本発明の第2の態様は、被照射部に対して集光レンズを介してレーザ光を照射するレーザ光照射方法であって、前記集光レンズの焦点と前記被照射部との間の距離を取得する取得工程と、前記取得された距離が許容範囲内か否かを判断する工程と、前記判断の結果、前記取得された距離が許容範囲内である場合には、前記レーザ光を前記被照射部に照射する工程と、前記判断の結果、前記取得された距離が許容範囲外である場合には、ユーザに対して前記取得された距離が許容範囲外である旨を通知する工程とを有することを特徴とする。
【発明の効果】
【0014】
本発明によれば、レーザ光を被照射部(例えば、患部)に照射する際、集光レンズの焦点と被照射部との間の距離が許容範囲内にあるか否かを検知することができ、集光レンズの焦点の位置合わせをマニュアルにより正確に行うことが可能である。
【図面の簡単な説明】
【0015】
【図1】従来の、レーザマーキング装置の概略構成図である。
【図2】図1に示すレーザマーキング装置によりレーザ光の焦点の位置決めを説明するための模式図である。

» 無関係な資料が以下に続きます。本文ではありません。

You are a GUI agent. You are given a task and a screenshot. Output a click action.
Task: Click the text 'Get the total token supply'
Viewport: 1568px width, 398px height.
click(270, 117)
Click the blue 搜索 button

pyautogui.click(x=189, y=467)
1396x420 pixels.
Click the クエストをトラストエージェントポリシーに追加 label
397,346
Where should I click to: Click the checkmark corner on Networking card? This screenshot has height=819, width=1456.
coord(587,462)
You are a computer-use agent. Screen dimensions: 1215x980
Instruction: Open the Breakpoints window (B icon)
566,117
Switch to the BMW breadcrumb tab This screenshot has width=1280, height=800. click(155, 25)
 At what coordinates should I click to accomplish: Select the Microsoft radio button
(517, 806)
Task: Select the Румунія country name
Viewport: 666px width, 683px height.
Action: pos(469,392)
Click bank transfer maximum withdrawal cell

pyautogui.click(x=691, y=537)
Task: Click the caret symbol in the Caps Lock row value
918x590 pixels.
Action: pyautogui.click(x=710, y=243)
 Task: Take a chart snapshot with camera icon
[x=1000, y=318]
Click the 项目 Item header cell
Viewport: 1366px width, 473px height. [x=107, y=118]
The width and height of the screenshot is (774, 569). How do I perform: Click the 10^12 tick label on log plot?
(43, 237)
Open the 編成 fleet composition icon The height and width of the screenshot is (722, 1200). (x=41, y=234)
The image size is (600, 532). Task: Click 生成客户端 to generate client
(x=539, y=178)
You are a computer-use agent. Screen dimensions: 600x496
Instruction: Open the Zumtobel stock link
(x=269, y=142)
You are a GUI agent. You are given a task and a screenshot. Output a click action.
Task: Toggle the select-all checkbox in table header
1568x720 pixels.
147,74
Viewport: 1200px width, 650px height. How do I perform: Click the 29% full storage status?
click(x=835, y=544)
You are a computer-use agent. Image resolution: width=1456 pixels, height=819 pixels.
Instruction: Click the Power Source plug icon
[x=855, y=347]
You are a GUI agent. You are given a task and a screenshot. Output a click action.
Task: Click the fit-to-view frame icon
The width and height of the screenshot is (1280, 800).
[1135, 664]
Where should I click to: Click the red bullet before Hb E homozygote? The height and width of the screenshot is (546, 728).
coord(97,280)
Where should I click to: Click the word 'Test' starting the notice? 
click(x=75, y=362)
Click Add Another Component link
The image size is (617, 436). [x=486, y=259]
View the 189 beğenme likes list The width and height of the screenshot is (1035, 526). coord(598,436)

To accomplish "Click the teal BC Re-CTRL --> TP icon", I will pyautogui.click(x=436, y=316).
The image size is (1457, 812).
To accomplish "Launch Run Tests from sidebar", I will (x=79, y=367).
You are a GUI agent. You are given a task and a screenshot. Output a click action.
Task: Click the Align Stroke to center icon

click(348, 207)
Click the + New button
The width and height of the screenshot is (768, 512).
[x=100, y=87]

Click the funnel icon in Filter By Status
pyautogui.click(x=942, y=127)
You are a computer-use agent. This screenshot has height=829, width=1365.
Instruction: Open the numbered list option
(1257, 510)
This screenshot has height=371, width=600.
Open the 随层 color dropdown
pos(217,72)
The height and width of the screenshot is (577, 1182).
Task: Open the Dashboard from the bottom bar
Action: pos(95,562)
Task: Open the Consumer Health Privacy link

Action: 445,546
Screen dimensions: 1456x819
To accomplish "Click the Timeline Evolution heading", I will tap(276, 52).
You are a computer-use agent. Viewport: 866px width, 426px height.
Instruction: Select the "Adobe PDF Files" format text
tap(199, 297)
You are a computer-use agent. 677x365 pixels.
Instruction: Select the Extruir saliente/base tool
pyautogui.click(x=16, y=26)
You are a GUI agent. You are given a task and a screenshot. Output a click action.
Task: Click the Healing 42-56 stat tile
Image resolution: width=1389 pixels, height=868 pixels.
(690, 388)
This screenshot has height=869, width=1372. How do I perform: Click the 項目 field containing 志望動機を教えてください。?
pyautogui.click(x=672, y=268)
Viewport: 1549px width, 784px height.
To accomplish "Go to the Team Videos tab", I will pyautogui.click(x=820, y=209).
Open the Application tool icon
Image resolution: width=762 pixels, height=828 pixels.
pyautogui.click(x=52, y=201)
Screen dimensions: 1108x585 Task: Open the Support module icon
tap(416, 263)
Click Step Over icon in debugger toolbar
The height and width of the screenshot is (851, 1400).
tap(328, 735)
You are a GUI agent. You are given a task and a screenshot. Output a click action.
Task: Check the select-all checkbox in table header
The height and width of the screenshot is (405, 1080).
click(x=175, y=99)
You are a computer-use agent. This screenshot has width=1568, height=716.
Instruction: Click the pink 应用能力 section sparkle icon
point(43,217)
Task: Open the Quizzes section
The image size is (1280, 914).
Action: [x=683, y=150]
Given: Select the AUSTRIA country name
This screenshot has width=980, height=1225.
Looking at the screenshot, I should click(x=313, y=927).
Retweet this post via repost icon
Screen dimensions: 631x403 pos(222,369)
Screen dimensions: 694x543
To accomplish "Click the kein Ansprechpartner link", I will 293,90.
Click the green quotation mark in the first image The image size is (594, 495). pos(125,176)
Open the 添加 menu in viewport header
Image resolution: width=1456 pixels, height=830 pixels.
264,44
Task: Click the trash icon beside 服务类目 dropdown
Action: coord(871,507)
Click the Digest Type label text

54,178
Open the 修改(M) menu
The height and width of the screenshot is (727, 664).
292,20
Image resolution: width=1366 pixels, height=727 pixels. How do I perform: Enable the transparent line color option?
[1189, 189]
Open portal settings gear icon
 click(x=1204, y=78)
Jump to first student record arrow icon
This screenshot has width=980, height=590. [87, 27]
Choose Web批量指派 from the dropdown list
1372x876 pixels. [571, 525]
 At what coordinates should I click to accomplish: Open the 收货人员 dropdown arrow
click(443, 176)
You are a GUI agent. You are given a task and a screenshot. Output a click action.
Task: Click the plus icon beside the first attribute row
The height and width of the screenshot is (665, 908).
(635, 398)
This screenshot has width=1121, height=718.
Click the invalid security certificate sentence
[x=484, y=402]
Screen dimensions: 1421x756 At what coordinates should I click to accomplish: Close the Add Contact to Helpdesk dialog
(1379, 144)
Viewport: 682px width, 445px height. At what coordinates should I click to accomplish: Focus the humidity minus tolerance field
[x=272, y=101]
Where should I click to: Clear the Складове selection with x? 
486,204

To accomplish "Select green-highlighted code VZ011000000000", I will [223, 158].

【図3】本発明の一実施形態に係るロボット型レーザメス装置の概略構成図である。
【図4】本発明の一実施形態に係るレーザ光照射装置の構成を説明するための図である。
【図5】本発明の一実施形態に係るレーザ光照射装置における制御系の概略構成を示すブロック図である。
【図6】本発明の一実施形態に係る集光レンズの焦点と被照射部との間の距離が許容範囲外にある場合の処理を説明するための図である。
【図7】本発明に一実施形態に係るロボット型レーザメス装置の処理手順を示す図である。
【図8】本発明の一実施形態に係るレーザ光照射装置が備える制御装置が行う通知処理を示す図である。
【図9】本発明の一実施形態に係るレーザ光照射装置の構成を説明するための図である。
【図10】本発明の一実施形態に係る集光レンズの焦点の許容範囲からのずれの度合いを感覚的にユーザに通知することを説明するための図である。
【発明を実施するための形態】
【0016】
以下、図面を参照して、本発明の実施の形態を説明するが、本発明は本実施形態に限定されるものではない。なお、以下で説明する図面で、同機能を有するものは同一符号を付け、その繰り返しの説明は省略することもある。
【0017】
(第1の実施形態)
図3は、本実施形態に係るロボット型レーザメス装置100の概略構成図であり、図4は、該レーザ光照射装置200の構成を説明するための図であり、図5は、該レーザ光照射装置200の制御系の概略構成を示すブロック図である。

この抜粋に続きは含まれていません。